Page MenuHomeSoftware Heritage

Error on date parsing on the deposit
Closed, MigratedEdits Locked

Description

It seems there is some error in the parsing of some dates on the deposit:

2020-12-20 19:02:44 [1812383] django.request:ERROR Internal Server Error: /1/private/1290/meta/
Traceback (most recent call last):
  File "/usr/lib/python3/dist-packages/django/core/handlers/exception.py", line 34, in inner
    response = get_response(request)
  File "/usr/lib/python3/dist-packages/django/core/handlers/base.py", line 115, in _get_response
    response = self.process_exception_by_middleware(e, request)
  File "/usr/lib/python3/dist-packages/django/core/handlers/base.py", line 113, in _get_response
    response = wrapped_callback(request, *callback_args, **callback_kwargs)
  File "/usr/lib/python3/dist-packages/django/views/decorators/csrf.py", line 54, in wrapped_view
    return view_func(*args, **kwargs)
  File "/usr/lib/python3/dist-packages/django/views/generic/base.py", line 71, in view
    return self.dispatch(request, *args, **kwargs)
  File "/usr/lib/python3/dist-packages/rest_framework/views.py", line 495, in dispatch
    response = self.handle_exception(exc)
  File "/usr/lib/python3/dist-packages/rest_framework/views.py", line 455, in handle_exception
    self.raise_uncaught_exception(exc)
  File "/usr/lib/python3/dist-packages/rest_framework/views.py", line 492, in dispatch
    response = handler(request, *args, **kwargs)
  File "/usr/lib/python3/dist-packages/swh/deposit/api/private/__init__.py", line 84, in get
    return super().get(request, collection_name, deposit_id)
  File "/usr/lib/python3/dist-packages/swh/deposit/api/common.py", line 1010, in get
    r = self.process_get(request, collection_name, deposit)
  File "/usr/lib/python3/dist-packages/swh/deposit/api/private/deposit_read.py", line 198, in process_get
    data = self.metadata_read(deposit)
  File "/usr/lib/python3/dist-packages/swh/deposit/api/private/deposit_read.py", line 161, in metadata_read
    author_date, commit_date = self._normalize_dates(deposit, metadata)
  File "/usr/lib/python3/dist-packages/swh/deposit/api/private/deposit_read.py", line 132, in _normalize_dates
    return (normalize_date(author_date), normalize_date(commit_date))
  File "/usr/lib/python3/dist-packages/swh/deposit/utils.py", line 118, in normalize_date
    date = iso8601.parse_date(date)
  File "/usr/lib/python3/dist-packages/iso8601/iso8601.py", line 190, in parse_date
    raise ParseError("Unable to parse date string %r" % datestring)
iso8601.iso8601.ParseError: Unable to parse date string '2014–09–16'

The deposits remain in the verified status:

Full error:
http://kibana0.internal.softwareheritage.org:5601/app/kibana#/discover/doc/3f8dbf80-18cc-11e9-b8ce-cf95f437ce37/systemlogs-2020.12.20?id=WjyIgXYBAwcZKgjfWkPY

It seems sentry doesn't catch this problem

Event Timeline

vsellier triaged this task as Normal priority.Dec 21 2020, 10:28 AM
vsellier created this task.
vsellier raised the priority of this task from Normal to High.Dec 21 2020, 10:32 AM

Changing to high priority (@ardumont recommandation)

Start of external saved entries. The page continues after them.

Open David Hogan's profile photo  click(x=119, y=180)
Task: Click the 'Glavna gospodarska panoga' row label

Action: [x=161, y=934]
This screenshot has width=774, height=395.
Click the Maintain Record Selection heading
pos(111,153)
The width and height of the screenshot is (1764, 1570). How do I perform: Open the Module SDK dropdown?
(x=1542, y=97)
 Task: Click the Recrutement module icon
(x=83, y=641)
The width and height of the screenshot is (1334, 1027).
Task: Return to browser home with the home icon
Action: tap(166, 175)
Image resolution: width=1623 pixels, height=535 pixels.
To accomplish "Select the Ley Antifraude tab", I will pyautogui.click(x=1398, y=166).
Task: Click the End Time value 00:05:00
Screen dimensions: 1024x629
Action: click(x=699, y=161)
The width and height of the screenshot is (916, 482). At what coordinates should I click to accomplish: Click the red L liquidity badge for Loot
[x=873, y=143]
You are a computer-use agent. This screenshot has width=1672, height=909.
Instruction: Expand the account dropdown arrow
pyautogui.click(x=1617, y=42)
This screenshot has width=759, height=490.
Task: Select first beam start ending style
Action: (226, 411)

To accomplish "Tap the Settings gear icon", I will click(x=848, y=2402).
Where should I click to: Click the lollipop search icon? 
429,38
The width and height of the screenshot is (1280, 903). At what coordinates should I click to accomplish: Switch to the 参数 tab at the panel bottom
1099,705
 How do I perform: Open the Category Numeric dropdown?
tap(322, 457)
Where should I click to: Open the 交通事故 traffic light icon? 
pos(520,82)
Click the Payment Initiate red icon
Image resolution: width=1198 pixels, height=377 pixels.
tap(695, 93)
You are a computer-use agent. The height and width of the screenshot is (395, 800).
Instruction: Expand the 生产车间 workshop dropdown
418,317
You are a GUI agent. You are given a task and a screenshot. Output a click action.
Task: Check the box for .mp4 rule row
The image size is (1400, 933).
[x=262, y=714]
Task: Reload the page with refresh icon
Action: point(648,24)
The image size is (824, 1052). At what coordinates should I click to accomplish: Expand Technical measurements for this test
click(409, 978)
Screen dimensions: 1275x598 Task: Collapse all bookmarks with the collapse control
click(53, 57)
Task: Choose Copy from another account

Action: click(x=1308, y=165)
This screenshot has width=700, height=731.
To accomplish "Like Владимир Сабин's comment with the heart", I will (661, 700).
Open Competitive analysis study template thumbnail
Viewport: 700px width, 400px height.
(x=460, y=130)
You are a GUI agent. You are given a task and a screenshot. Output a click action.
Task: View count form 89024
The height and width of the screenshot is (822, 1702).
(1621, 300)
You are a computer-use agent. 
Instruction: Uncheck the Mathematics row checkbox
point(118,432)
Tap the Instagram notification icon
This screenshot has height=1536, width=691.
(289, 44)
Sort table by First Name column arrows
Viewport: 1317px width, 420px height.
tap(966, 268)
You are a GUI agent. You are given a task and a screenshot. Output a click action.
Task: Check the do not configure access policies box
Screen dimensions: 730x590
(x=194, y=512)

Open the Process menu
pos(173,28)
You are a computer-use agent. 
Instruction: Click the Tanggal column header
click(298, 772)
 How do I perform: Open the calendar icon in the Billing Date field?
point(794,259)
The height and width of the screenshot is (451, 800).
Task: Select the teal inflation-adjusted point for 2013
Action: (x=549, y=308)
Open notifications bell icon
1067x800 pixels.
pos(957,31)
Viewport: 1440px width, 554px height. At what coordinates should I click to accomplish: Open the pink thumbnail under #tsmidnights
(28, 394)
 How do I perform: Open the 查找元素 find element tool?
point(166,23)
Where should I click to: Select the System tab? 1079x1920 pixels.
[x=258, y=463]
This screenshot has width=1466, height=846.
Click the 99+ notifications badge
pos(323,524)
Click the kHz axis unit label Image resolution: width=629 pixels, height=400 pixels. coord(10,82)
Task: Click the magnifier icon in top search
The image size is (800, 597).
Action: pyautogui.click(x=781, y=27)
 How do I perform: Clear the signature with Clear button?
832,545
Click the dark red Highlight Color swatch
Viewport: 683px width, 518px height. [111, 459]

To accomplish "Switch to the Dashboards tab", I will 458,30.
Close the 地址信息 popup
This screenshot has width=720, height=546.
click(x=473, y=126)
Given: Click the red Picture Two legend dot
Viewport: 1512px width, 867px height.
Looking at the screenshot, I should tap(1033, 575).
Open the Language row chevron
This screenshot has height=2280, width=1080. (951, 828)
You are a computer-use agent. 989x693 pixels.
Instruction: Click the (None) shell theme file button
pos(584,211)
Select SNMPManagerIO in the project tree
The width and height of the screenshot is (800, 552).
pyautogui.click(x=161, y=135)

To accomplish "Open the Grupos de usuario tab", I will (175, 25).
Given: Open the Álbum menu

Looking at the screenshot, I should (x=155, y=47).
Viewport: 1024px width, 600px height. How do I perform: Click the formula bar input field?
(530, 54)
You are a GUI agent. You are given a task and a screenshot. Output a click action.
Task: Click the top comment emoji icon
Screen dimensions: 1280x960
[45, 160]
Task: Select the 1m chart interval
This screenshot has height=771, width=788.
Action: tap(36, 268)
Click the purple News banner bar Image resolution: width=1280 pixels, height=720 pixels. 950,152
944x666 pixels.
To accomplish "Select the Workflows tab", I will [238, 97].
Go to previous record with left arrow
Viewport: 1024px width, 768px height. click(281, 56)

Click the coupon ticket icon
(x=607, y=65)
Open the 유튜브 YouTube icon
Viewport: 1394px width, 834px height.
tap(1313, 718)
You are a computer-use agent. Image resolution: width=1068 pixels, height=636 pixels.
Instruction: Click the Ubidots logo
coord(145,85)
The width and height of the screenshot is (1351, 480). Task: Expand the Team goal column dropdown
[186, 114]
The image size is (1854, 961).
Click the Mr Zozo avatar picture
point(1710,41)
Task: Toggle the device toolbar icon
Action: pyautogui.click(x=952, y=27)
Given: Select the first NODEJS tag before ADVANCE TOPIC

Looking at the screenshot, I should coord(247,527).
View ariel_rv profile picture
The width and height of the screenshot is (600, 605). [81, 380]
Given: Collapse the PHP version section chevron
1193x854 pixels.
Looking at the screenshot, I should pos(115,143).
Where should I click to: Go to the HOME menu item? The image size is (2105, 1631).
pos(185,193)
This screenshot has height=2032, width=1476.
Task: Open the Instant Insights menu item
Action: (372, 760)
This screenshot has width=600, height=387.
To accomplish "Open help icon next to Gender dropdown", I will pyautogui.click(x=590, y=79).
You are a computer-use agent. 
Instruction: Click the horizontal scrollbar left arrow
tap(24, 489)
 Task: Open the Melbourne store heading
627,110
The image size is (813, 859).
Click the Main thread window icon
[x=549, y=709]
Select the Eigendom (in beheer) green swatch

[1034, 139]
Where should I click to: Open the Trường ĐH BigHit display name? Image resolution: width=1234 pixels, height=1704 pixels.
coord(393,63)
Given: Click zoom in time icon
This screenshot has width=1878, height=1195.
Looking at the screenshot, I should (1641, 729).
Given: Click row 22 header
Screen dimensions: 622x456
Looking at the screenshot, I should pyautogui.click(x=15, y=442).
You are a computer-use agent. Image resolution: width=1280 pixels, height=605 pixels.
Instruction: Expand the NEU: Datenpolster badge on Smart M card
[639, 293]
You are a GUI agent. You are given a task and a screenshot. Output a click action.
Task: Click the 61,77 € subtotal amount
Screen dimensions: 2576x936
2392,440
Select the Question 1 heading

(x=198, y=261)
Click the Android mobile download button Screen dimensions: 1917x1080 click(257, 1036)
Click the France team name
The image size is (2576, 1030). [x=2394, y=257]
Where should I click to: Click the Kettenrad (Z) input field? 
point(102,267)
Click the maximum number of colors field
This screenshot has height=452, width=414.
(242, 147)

In case it's not clear, the issue is because this deposit is using the wrong type of dashes in the date (0x2013 instead of 0x2d)

vlorentz renamed this task from Error on data parsing on the deposit to Error on date parsing on the deposit.Dec 21 2020, 12:36 PM

@vlorentz @vsellier You should notify the ipol people.

At least technically, I'd say revert the verified status of the deposits concerned to deposited and schedule back a check [1]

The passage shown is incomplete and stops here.